Most people don’t understand grief at all even though everyone will experience grief after a service at a funeral home in Watsontown, PA at some point. There are many myths surrounding loss and grieving that muddy the waters and, in many ways, make it difficult for people to deal with loss in a healthy way.
Staying Connected to the Deceased Makes You Crazy – How many movies have you seen where the widow is worried over and considered “crazy” for holding onto her dead husband’s shirts or talking to him at his gravesite? This couldn’t be further from the truth. It’s healthy to continue your connection with the deceased. In fact, many cultures around the world have a deep tradition of connecting with the deceased through rituals, songs, conversations, songs, and keepsakes. The book Continuing Bonds: New Understandings of Grief says, “remaining connected seemed to facilitate the bereaved’s ability to cope with loss and accompanying changes in their lives.”

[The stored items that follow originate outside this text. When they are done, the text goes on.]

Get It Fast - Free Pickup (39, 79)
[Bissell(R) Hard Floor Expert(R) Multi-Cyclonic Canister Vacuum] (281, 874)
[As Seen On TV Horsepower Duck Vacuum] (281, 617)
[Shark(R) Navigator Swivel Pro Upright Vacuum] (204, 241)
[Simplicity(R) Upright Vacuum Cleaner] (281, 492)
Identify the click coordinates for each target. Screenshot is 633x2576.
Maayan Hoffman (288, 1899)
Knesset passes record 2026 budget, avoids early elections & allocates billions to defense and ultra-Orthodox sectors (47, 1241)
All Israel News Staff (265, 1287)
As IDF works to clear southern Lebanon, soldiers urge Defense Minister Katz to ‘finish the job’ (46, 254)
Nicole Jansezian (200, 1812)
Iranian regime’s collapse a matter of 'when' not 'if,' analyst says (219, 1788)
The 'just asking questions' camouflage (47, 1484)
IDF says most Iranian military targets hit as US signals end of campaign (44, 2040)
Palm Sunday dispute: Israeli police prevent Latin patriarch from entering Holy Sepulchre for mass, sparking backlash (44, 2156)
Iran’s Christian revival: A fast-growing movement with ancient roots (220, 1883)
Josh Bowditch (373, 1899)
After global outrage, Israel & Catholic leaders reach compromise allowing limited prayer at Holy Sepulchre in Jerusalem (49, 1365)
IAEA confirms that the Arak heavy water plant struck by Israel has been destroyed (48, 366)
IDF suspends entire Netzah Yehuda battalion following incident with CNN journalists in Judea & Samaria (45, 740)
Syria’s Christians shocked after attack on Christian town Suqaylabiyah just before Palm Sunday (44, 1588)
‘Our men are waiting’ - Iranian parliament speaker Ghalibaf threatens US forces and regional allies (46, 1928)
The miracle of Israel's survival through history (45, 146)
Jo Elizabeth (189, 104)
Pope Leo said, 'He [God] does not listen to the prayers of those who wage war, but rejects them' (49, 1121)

Remembering the Deceased Means Staying in the Past – Remembering a loved one doesn’t mean staying in the past, it can mean connecting to them in a new and meaningful way that changes as time goes on. It’s easy to fall into the trap of thinking that the only way to stay connected to the deceased is to remember past times. But your relationship with the deceased doesn’t have to stay the same. Continuing Bonds: New Understandings of Grief states, “Instead [of a static relationship], they evolve and mature right along with us”. A healthy way of grieving a loss is to keep the deceased part of new experiences and new memories.
A Death is a Loss – While people often refer to death as a “loss”, death doesn’t mean that someone is gone forever. Their memory, goodness, and even wisdom can live on through the people they met and loved in life. After all, how can you lose someone when you hold them dearly and deeply in their heart?
You Need to Move on from the Loss – Oftentimes those in mourning feel societal pressure to move on from the loss. However, there isn’t really a way to move on or detach from a loss. Grief doesn’t go away. Instead, it changes. In the early months you might grieve by sitting in the dark and crying, but as time goes on you might grieve by lighting a candle once a year. Also, there shouldn’t be any pressure to leave the deceased behind. The deceased can, and often should, always be a part of you and your life, even though that part may change with time.
Grief Eventually Ends in Closure – This couldn’t be further from the truth. Grief is non-linear and generally has no end or “closure” when you can sign and move on completely. Grief can change over time, but it won’t ever completely go away. Eleanor Haley from What’s Your Grief says, “Grief isn’t something you go through, it’s something that becomes a part of you. It’s forever.”